Прежде чем ответить, старик быстро огляделся вокруг и заговорил, понизив голос:
– Говорят, будто его из дому выбросили: я на своем веку навидался, как людей выселяли за то, что они за либералов голосовали, – ну а других – за вольнодумство, за что только их не выселяют! Вот от этого-то и заводится вражда. Человек хочет сам себе быть хозяином и чтобы им не помыкали. А этого нельзя, в старой Англии этого нельзя, если у тебя в карманах пусто.
– А вы никогда не думали эмигрировать?
– Думал, конечно, сотни раз думал, но никак не мог решиться: как же в такую даль заберешься, что даже Молвернских холмов уж больше не увидишь? Бикон ведь даже отсюда немножко виден.
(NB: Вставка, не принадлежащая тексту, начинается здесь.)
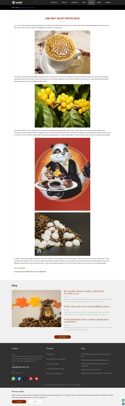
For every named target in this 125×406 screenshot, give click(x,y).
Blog (91, 2)
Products (54, 2)
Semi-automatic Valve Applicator (55, 359)
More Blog (62, 337)
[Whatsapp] (13, 378)
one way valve (18, 25)
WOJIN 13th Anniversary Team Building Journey (87, 306)
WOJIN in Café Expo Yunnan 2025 (90, 369)
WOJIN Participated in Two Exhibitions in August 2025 (96, 373)
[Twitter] (25, 378)
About (99, 2)
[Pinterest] (30, 378)
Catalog (64, 2)
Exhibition (74, 2)
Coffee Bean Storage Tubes (54, 373)
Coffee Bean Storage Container (55, 369)
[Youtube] (36, 378)
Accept (19, 401)
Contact (108, 2)
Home (13, 7)
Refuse (35, 401)
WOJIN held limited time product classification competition (86, 320)
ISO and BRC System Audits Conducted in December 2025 (84, 292)
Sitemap (78, 385)
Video (84, 2)
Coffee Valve (50, 354)
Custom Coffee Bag (52, 364)
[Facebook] (19, 378)
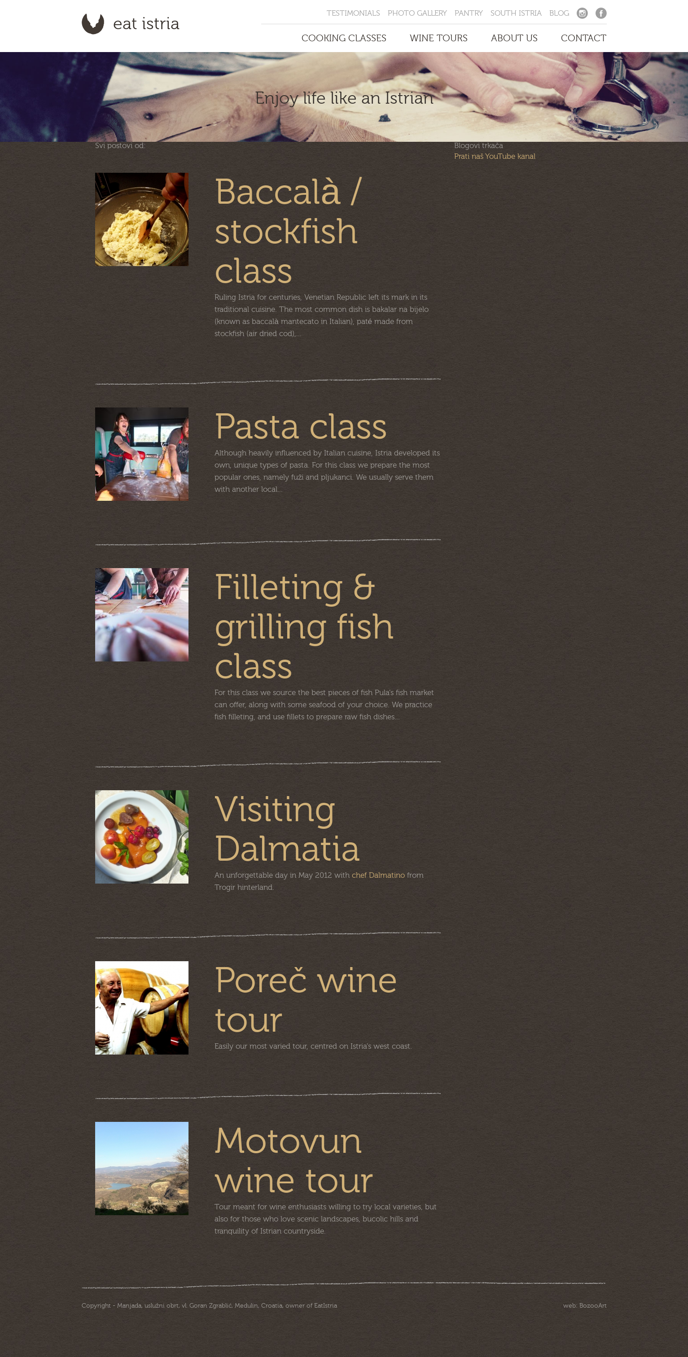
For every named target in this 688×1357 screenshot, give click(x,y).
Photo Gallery (417, 13)
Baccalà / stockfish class (288, 232)
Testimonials (353, 13)
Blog (559, 13)
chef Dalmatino (378, 875)
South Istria (516, 13)
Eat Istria (146, 24)
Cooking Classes (344, 38)
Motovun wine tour (294, 1161)
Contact (583, 38)
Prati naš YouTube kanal (494, 156)
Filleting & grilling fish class (304, 627)
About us (514, 38)
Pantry (469, 13)
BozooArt (593, 1305)
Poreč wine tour (306, 1000)
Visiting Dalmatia (287, 829)
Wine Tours (439, 38)
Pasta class (301, 427)
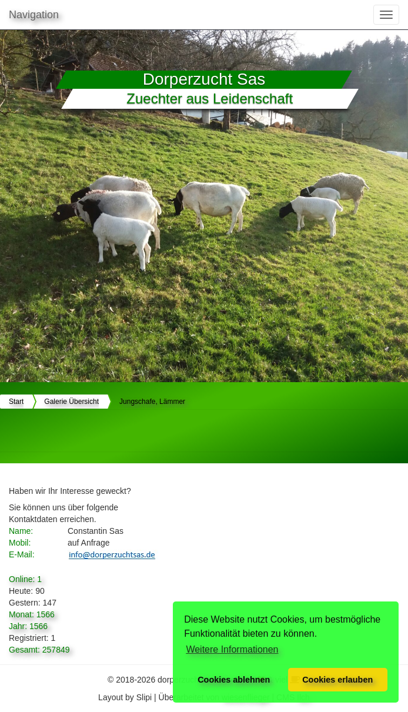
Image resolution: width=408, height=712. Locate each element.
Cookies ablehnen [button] (234, 679)
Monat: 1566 (32, 614)
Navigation (34, 15)
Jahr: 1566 (28, 626)
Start (16, 401)
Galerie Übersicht (71, 401)
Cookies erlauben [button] (337, 679)
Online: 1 (25, 579)
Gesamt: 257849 (39, 649)
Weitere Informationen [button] (232, 649)
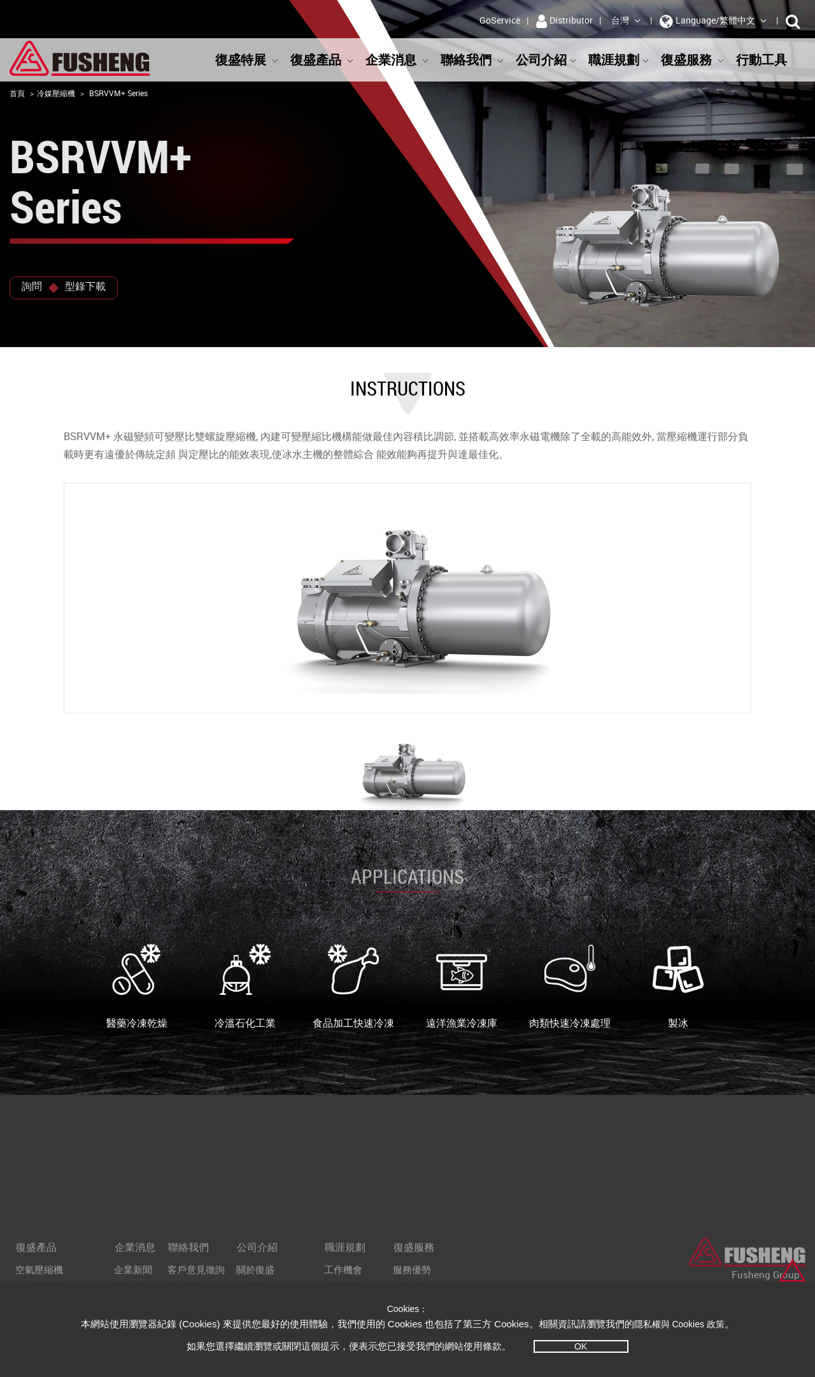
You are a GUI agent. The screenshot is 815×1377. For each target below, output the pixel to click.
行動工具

Но таких, как я, сейчас уже мало и с каждым днем все меньше и меньше.
– Да, – пробормотал Феликс, – это я вижу.
– На земле все своими руками делается. Ее любить надо, как свою хозяйку или детишек. Для этих бедняг, что здесь на заводе плуги для колоний изготовляют, союз – дело нужное, потому работают они на машинах. А крестьянину первым делом надо землю выходить, твоя она или чужая, не то от него проку не жди, уж пусть лучше в почтальоны идет. Я вас своей болтовней не задерживаю?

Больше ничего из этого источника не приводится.